Diet and lifestyle choices can play a role in mitigating genetic risk for dementia and other diseases. For example, it is known that a diet rich in anti-inflammatory foods, such as fruits and vegetables, and low in saturated fats and refined carbohydrates, can help reduce the risk of developing Alzheimer’s disease. Regular physical activity and cognitive training can also help improve cognitive function and reduce the risk of developing dementia.
Conclusion
The study conducted by the International Genomics of Alzheimer’s Project found that the immune system gene network DR15 haplotype in the HLA region has a central role in Alzheimer’s disease risk. The findings point to potential shared and/or interacting mechanisms and co- morbidities in the MHC locus. The results have important implications for individuals who may be at risk for Alzheimer’s disease. The findings emphasize the need recognize the role of the immune system gene network and its activation in cognitive decline, dementia and ultimately Alzheimer’s disease.

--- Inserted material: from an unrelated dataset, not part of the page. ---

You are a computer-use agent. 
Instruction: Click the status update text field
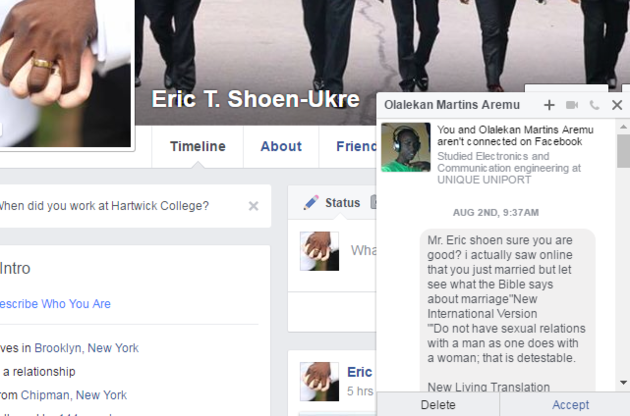pos(362,251)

| Gene Variant | Gene | Effect Size | Frequency | Significance |
|---|---|---|---|---|
| rs7920721_G | ECHDC3 | 0.08 | 39% | 1.8 x 10-11 |
| rs138190086_A | ACE | 0.26 | 2% | 5.3 x 10-9 |
| rs593742_G | ADAM10 | -0.07 | 30% | 6.8 x 10-9 |
| rs12881735_C | SLC24A4 | -0.08 | 22% | 7.4 x 10-9 |
| rs2830500_A | ADAMTS1 | -0.07 | 31% | 2.6 x 10-8 |
| rs71618613_C | SUCLG2P4 | -0.29 | 1.0% | 3.3 x 10-7 |
| rs35868327_A | FST | -0.32 | 2% | 2.6 x 10-7 |
| rs114812713_C | OARD1 | 0.32 | 3% | 2.1 x 10-7 |
| rs62039712_A | WWOX | 0.17 | 12% | 3.7 x 10-7 |
| rs4735340_A | NDUFAF6 | -0.06 | 48% | 9.2 x 10-8 |
| rs7295246_G | ADAMTS20 | 0.06 | 41% | 3.9 x 10-7 |
| rs10467994_C | SPPL2A | -0.06 | 33% | 4.3 x 10-7 |
| rs7185636_C | IQCK | -0.08 | 18% | 2.4 x 10-8 |
| rs2632516_C | MIR142/TSPOAP1-AS1d | -0.06 | 44% | 5.3 x 10-8 |
Table 1. Gene Variant, Effect Size, Frequency, and Significance for novel variants associated with increased or decreased risk of Alzheimer’s disease. (Adapted from Kunkle et al. 2019).
- References
Kunkle, B.W., Grenier-Boley, B., Sims, R. et al. (2019). Genetic meta-analysis of diagnosed Alzheimer’s disease identifies new risk loci and implicates Aβ, tau, immunity and lipid processing. Nat Genet 51, 414–430. Perricone C, Ceccarelli F, Nesher G, Borella E, Odeh Q, Conti F, et al. Immune thrombocytopenic purpura (ITP) associated with vaccinations: a review of reported cases. Immunol Res. 2014;60(2-3):226-35.